◆ Exercise prompt ◆
Scan the entries below for the word "Collapse", then copy each line that holds it.

******

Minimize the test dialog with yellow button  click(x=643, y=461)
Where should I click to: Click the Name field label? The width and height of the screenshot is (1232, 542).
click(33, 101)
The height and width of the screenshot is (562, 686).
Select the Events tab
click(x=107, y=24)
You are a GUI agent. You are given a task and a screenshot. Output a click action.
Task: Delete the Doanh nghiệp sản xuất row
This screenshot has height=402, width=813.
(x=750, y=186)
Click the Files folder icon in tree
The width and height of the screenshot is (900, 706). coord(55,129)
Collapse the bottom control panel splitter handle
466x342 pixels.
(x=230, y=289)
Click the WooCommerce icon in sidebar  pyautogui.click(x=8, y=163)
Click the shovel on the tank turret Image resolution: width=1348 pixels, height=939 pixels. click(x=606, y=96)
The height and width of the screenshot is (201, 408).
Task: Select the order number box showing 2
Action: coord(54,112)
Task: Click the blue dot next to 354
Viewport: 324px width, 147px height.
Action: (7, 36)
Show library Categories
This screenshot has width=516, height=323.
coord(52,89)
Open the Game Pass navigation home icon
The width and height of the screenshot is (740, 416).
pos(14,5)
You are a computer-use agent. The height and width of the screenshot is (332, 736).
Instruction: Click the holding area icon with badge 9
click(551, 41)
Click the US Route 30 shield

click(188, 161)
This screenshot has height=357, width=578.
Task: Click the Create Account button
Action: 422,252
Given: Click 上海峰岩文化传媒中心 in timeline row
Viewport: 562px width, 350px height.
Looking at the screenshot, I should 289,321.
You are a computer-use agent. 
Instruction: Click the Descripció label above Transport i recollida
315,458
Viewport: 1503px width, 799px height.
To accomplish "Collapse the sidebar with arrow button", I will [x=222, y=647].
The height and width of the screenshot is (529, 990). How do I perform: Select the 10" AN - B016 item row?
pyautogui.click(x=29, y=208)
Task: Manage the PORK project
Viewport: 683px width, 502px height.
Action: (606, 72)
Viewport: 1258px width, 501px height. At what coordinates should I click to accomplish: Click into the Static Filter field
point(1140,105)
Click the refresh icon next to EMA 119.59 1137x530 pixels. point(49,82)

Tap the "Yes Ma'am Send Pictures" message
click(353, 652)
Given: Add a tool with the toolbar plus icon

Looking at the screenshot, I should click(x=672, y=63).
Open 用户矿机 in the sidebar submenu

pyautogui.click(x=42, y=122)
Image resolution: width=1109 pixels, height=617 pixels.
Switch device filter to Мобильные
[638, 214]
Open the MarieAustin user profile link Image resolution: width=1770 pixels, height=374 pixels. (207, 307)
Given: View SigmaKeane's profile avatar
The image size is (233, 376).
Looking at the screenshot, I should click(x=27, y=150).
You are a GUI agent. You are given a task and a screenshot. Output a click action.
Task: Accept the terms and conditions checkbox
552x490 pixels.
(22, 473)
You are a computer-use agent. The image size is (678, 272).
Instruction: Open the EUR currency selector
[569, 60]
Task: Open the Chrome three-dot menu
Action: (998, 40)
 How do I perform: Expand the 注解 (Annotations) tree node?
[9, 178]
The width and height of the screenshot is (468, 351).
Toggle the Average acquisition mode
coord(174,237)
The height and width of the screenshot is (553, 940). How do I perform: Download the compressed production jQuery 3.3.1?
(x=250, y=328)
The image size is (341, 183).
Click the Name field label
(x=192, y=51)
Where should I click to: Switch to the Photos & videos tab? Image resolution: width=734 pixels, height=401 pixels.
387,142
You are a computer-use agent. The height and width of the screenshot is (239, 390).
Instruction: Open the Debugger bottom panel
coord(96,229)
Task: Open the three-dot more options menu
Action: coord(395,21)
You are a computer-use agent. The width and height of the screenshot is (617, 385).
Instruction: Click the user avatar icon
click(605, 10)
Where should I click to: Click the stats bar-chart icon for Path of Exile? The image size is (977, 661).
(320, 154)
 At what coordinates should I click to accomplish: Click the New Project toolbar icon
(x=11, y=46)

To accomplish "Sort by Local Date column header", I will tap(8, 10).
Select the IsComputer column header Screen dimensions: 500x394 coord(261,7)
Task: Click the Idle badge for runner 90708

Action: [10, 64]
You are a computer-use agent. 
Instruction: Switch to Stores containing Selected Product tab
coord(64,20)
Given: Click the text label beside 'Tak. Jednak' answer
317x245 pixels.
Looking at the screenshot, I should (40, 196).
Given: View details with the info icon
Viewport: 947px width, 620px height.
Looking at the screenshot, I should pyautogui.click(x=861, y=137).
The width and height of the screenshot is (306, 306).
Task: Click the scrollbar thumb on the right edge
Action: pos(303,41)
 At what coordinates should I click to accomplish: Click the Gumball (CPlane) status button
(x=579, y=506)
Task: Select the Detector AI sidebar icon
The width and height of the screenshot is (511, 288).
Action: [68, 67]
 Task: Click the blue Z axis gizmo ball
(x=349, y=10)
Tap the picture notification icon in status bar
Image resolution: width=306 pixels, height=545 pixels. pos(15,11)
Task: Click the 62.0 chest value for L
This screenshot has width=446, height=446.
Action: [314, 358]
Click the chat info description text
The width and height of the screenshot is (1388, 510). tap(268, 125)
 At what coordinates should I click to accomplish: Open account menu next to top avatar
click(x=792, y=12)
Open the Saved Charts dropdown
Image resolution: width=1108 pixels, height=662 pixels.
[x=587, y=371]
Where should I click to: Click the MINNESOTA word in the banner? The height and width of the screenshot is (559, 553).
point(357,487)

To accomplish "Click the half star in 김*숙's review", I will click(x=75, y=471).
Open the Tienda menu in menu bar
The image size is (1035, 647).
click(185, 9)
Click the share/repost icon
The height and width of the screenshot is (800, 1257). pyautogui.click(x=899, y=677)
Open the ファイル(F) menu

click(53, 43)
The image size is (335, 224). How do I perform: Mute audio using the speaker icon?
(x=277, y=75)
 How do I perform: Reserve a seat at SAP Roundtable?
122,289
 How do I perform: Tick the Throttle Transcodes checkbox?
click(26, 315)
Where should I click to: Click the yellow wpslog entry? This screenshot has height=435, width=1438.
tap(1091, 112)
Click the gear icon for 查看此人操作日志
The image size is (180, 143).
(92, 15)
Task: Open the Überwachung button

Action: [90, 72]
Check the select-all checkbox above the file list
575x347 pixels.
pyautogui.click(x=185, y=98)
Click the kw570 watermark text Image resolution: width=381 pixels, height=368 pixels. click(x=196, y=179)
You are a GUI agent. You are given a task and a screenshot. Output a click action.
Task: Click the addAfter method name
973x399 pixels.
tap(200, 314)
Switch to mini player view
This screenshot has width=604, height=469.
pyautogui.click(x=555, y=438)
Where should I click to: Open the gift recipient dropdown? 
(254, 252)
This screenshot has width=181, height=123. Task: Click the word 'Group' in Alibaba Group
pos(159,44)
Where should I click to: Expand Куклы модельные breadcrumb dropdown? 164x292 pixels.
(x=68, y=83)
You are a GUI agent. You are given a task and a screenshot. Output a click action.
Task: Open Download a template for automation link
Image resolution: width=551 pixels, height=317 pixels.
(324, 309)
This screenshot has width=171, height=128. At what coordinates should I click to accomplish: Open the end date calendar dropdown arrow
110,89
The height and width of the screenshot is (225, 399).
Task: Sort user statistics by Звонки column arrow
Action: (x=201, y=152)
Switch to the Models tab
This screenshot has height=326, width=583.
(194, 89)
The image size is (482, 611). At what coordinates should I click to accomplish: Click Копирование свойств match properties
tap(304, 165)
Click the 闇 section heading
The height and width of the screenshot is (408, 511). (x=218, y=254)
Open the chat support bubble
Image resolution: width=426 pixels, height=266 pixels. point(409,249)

******

◆ Finished exercise ◆
Collapse the bottom control panel splitter handle
To accomplish "Collapse the sidebar with arrow button", I will [x=222, y=647].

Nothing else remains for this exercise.